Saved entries
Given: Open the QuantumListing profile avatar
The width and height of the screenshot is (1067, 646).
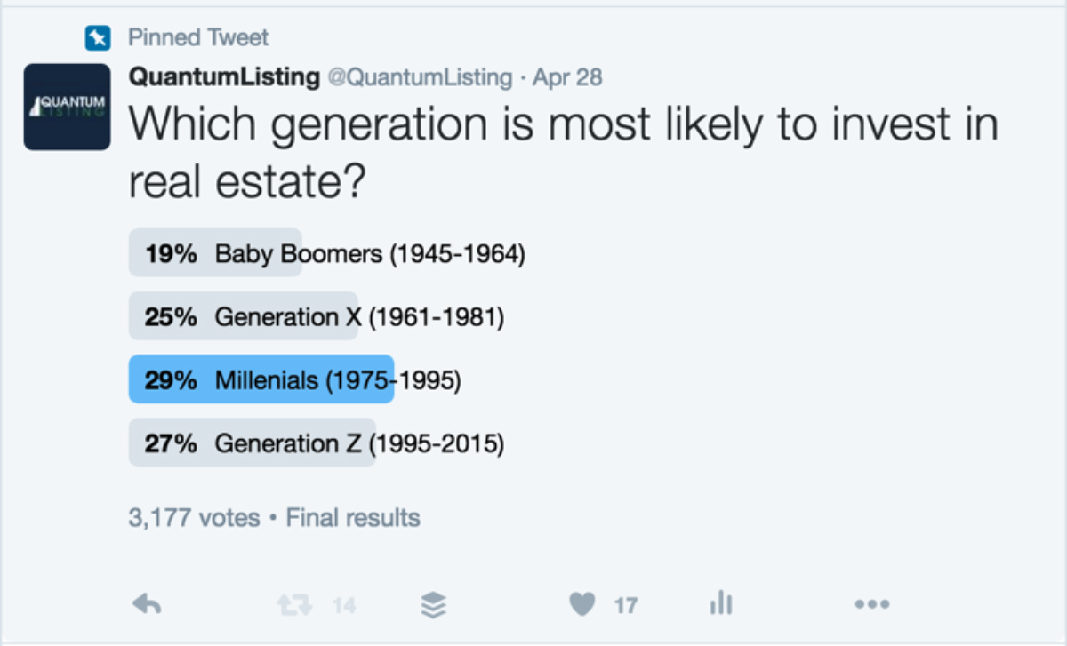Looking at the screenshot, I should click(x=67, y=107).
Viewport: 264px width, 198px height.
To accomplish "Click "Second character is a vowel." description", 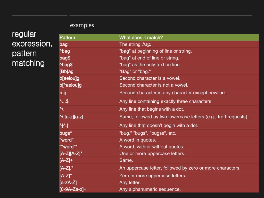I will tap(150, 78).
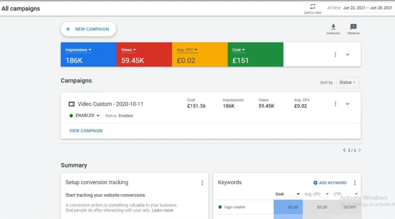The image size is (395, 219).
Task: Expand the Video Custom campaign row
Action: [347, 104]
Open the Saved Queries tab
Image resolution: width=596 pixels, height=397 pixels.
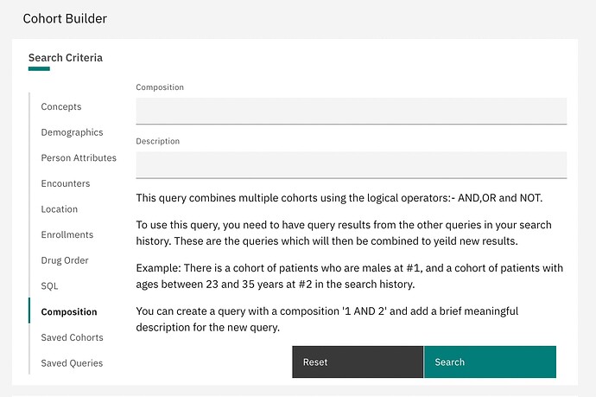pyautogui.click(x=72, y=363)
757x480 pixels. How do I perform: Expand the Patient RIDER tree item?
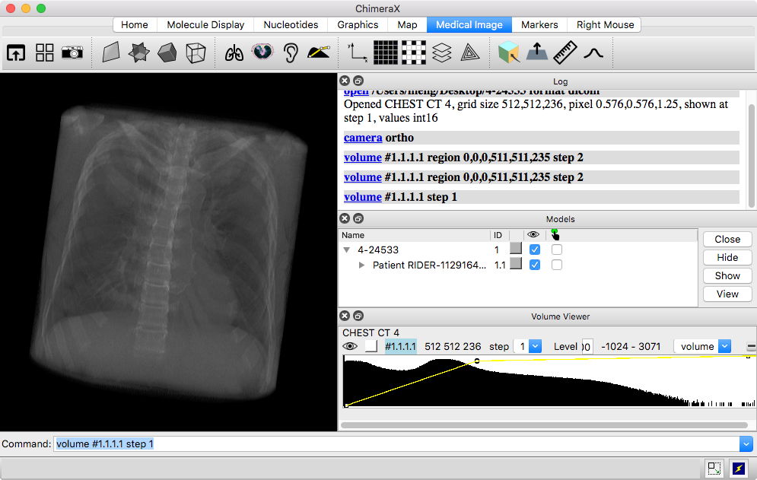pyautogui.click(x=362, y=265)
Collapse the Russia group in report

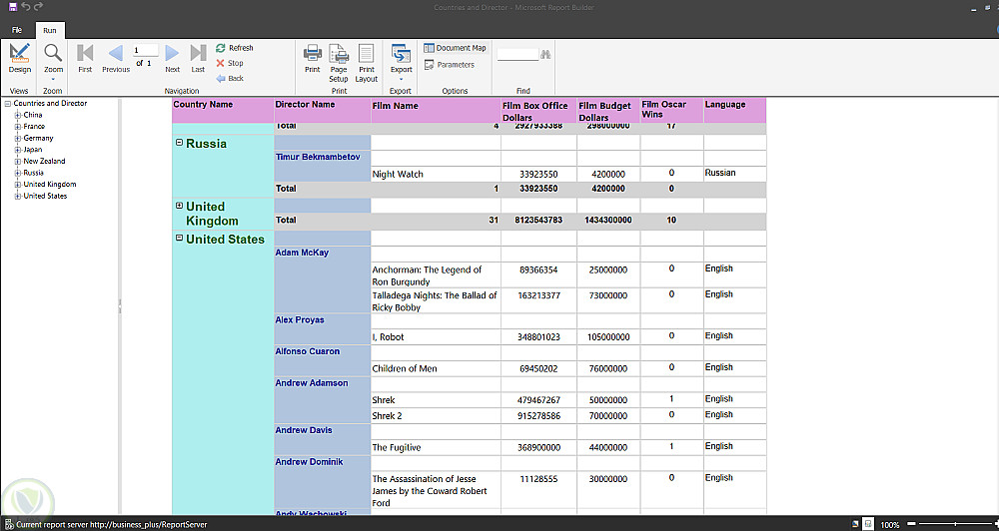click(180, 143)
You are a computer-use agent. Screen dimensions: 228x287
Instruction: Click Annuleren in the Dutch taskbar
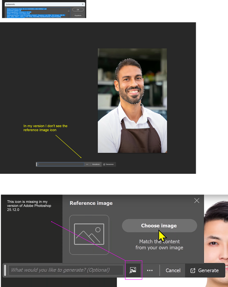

Exercise description
Look through the records and copy down every line that holds "Open".

Answer for this exercise
Given: Open the QuantumListing profile avatar
Open the Saved Queries tab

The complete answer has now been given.